SWAISC is a large collaborative project involving researchers around the world. The UK team is made up of researchers in Imperial, Exeter, Leeds, Durham and BAS covering expertise in ice sheet modelling, sedimentology, provenance and geomorphology. At UCL we will conduct thermochronometric dating and provenance analyses on samples collected from Antarctica. These are detrital samples and provide information about how the topography has changed under the ice and how glaciers have responded to climatic changes. UCL Earth Sciences is one of the oldest centres for earth and planetary sciences in the UK. Situated in Bloomsbury in the heart of London, the department’s location is ideal for taking full advantage of the city’s cultural facilities for study and leisure, which are unmatched nationwide. The British Library and the British Museum are close by, and other great museums and art galleries – from the Tate, Tate Modern and National Gallery to the Science Museum, the Natural History Museum and the Victoria and Albert Museum - are within minutes by underground.
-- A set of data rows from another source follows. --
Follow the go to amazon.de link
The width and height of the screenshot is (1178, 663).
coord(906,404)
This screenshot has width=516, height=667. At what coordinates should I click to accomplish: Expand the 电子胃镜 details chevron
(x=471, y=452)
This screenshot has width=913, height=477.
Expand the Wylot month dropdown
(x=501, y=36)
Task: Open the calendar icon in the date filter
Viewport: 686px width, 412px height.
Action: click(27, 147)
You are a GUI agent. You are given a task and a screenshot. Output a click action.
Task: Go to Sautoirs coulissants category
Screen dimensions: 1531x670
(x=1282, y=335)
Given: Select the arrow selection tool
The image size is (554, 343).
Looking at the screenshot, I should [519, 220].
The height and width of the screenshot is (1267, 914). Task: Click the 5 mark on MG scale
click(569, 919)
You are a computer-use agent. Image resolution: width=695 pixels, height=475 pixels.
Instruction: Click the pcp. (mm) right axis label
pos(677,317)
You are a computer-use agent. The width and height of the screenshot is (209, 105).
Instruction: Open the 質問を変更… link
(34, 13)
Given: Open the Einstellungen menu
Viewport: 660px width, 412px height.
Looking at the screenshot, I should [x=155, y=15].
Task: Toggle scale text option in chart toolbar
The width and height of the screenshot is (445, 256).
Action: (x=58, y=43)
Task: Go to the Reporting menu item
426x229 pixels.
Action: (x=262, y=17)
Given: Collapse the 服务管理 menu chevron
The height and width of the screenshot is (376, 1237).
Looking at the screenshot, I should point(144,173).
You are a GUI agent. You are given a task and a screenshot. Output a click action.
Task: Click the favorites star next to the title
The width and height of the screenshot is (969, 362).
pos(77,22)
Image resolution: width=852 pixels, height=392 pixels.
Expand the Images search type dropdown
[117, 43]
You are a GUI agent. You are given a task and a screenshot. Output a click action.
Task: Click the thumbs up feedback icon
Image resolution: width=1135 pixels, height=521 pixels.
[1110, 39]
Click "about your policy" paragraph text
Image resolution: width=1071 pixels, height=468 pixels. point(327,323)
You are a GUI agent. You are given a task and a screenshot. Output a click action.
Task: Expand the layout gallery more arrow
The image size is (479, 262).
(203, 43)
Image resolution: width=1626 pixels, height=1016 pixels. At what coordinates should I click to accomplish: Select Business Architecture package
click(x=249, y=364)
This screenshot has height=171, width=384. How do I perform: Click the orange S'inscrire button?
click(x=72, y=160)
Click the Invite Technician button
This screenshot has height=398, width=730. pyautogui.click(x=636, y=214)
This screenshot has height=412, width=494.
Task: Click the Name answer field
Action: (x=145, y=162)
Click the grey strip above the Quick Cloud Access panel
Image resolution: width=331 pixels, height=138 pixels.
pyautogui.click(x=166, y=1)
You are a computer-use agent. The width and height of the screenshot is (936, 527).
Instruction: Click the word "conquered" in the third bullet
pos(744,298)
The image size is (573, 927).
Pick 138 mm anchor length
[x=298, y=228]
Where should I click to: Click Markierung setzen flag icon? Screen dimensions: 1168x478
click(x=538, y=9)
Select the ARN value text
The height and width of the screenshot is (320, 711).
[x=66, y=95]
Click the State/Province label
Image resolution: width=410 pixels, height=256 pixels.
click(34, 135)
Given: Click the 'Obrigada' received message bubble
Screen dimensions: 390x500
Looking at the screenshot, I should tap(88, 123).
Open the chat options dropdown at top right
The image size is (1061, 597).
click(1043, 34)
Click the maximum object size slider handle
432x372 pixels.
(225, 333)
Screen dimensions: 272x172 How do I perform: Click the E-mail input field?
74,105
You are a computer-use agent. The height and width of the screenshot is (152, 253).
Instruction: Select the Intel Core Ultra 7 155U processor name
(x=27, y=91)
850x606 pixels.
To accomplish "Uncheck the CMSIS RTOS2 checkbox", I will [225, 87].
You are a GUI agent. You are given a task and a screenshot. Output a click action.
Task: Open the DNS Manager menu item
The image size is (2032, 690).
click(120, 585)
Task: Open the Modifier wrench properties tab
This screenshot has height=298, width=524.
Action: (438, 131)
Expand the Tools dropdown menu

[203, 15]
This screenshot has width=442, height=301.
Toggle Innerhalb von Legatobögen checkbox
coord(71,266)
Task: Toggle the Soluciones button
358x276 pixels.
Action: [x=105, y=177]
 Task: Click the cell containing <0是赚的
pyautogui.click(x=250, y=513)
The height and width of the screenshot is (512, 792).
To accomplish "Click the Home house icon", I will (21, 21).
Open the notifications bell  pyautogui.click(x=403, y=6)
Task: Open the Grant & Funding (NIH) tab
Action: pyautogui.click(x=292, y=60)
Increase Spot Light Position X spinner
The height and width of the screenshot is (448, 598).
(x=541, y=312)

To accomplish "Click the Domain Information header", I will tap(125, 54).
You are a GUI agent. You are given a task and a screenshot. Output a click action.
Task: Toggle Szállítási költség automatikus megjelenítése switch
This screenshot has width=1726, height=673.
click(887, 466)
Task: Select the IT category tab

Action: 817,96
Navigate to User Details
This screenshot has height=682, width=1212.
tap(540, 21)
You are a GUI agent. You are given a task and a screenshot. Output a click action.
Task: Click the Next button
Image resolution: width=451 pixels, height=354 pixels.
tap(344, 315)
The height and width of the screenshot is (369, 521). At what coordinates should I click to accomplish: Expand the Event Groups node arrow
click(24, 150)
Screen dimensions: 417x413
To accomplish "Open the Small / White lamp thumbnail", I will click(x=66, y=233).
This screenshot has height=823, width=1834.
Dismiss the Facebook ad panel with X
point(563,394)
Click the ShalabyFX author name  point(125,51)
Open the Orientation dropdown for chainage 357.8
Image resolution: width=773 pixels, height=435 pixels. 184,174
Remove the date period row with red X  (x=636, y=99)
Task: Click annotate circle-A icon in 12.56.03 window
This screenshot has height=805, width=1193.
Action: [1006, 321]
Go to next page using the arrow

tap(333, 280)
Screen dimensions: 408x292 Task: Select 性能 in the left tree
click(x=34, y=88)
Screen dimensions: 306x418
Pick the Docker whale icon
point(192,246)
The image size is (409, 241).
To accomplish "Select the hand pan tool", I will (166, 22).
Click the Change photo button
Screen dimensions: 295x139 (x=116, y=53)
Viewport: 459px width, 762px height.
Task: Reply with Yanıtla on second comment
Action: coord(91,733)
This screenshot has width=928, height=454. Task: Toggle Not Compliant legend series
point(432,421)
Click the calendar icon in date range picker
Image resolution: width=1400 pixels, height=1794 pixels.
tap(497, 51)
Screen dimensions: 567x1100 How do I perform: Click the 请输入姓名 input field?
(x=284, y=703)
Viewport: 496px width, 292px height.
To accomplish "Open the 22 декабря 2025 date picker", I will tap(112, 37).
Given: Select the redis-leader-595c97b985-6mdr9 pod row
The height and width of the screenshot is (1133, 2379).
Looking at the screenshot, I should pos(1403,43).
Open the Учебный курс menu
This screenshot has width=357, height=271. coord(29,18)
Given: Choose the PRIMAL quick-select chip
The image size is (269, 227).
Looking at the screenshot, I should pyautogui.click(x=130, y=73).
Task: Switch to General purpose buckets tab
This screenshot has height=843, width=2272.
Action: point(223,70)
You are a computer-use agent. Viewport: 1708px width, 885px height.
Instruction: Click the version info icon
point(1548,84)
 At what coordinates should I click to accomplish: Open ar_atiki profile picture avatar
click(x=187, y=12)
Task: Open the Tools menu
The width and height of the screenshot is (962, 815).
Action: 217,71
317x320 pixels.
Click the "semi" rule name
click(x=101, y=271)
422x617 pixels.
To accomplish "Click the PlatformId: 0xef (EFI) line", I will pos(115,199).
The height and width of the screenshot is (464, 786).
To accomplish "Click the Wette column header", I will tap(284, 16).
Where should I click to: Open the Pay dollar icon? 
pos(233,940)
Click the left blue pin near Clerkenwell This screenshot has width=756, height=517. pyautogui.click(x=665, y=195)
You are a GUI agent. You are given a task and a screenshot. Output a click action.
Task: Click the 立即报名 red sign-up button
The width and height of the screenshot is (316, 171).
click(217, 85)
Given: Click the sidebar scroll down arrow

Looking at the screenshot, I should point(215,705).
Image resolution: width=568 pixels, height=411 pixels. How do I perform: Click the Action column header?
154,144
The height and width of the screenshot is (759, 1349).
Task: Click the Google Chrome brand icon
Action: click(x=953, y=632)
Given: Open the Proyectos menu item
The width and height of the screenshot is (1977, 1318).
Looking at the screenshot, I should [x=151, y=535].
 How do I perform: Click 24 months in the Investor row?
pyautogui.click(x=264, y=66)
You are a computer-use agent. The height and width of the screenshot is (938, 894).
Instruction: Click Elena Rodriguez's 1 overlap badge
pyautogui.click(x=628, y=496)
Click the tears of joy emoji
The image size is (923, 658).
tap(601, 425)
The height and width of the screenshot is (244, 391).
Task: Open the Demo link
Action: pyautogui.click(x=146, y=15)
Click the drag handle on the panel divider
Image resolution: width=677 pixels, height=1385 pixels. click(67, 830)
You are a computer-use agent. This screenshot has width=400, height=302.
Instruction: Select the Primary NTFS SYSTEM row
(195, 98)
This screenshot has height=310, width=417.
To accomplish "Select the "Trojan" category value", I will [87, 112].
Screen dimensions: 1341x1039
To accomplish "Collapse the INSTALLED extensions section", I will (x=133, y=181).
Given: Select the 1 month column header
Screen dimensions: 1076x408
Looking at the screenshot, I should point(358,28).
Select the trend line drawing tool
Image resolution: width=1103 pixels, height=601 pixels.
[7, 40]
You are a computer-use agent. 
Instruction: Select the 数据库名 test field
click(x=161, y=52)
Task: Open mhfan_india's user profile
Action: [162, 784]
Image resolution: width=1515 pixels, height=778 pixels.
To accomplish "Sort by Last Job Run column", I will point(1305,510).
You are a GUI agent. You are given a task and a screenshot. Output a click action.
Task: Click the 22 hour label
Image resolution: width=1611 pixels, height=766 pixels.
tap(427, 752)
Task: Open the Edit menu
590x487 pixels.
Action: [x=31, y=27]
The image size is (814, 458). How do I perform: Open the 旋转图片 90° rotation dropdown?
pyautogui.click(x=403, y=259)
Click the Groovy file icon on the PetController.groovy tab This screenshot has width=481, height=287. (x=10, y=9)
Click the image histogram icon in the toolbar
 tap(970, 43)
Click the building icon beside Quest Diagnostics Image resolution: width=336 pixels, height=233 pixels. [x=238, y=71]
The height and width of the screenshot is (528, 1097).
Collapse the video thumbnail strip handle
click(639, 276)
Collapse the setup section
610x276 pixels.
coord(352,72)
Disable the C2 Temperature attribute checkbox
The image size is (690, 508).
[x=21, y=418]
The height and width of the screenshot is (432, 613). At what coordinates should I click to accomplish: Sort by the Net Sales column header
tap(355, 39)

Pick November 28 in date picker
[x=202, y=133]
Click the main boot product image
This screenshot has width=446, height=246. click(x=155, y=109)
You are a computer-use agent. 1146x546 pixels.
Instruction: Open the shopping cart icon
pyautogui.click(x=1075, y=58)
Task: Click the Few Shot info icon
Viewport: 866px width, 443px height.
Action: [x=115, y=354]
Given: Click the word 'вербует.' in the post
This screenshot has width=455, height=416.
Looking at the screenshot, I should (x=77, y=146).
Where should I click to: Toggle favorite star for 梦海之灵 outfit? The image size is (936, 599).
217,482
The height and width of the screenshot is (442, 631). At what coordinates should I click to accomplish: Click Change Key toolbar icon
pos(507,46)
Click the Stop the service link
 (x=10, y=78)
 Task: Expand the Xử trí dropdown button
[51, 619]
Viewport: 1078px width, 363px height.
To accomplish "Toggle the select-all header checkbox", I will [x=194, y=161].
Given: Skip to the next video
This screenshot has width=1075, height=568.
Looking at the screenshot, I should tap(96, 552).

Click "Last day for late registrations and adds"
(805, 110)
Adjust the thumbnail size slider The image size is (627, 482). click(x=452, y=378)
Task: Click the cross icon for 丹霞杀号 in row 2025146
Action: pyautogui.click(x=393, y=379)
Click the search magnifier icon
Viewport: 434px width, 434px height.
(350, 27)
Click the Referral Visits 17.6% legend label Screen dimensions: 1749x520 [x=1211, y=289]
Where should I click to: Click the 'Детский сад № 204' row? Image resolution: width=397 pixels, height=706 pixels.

We are inviting applications for a Research Fellow with a strong background in thermochronometry to join our new NERC-funded Project SWAIS2C – Sensitivity of the West Antarctic Ice Sheet to 2 Degrees Celsius of Warming. The position will be held in the UCL Geochronology Centre in the Department of Earth Sciences and will continue for 15 months in the first instance. The successful candidate will investigate geomorphic evolution under the ice from the inception of glaciation to the present day. The is will involve low-temperature thermochronometric dating of detrial apatite crystals. The project will require sample preparation, and laboratory work in the London Geochronology Centre. We will also use numerical models to interpret thermochronometric data and reconstruct potential past landscapes. The candidate will also travel to New Zealand to collect detrital material and inspect recovered cores. The main purpose of the job is to collect unique data constraining topographic develop below the West Antarctic Ice Sheet, develop novel inverse methods to maximise the amount of data that can be recovered from detrital dataset, and to work closely with ice sheet models to simulate ice extends and erosion on derived topography.